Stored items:

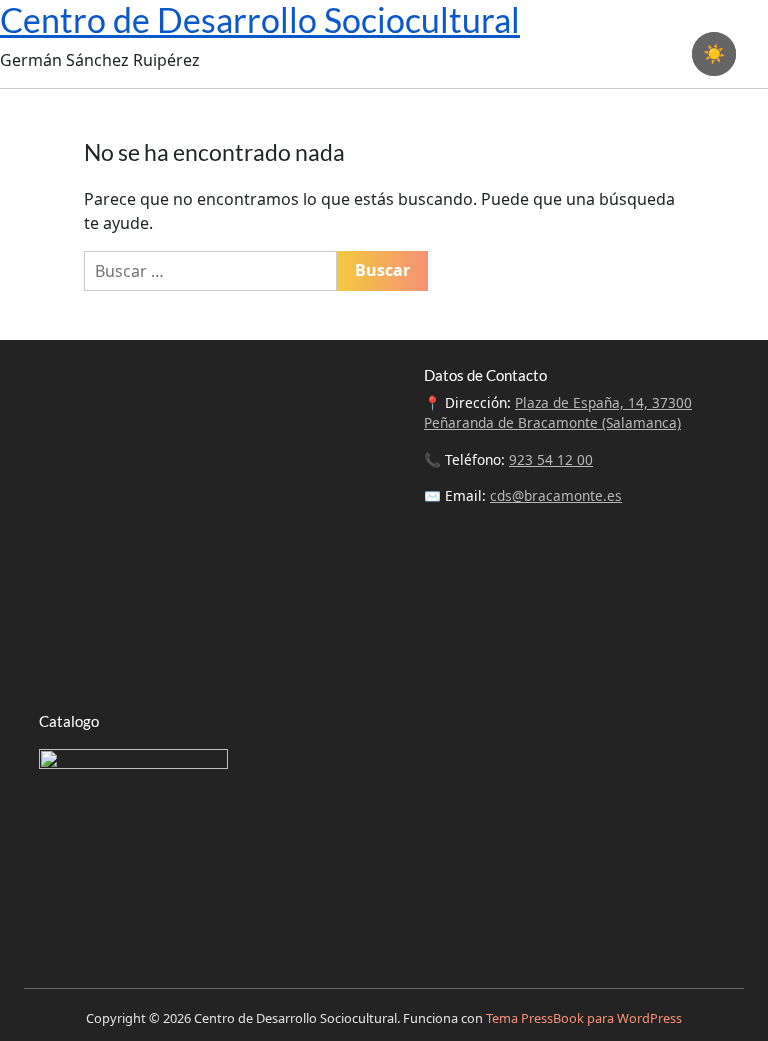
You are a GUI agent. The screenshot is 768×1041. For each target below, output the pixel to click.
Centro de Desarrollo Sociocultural (260, 20)
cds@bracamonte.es (556, 495)
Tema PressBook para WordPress (584, 1018)
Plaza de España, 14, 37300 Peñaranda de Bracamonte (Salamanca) (558, 412)
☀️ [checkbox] (714, 54)
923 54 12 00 (551, 459)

Your objective: The line containing "[checkbox] (714, 54)" marks where the copy ends; print every line before it from the start of the records, and that line too, but no pictures.

Exercise solution:
You are a GUI agent. The screenshot is 768×1041. For each target below, output the pixel to click.
Centro de Desarrollo Sociocultural (260, 20)
cds@bracamonte.es (556, 495)
Tema PressBook para WordPress (584, 1018)
Plaza de España, 14, 37300 Peñaranda de Bracamonte (Salamanca) (558, 412)
☀️ [checkbox] (714, 54)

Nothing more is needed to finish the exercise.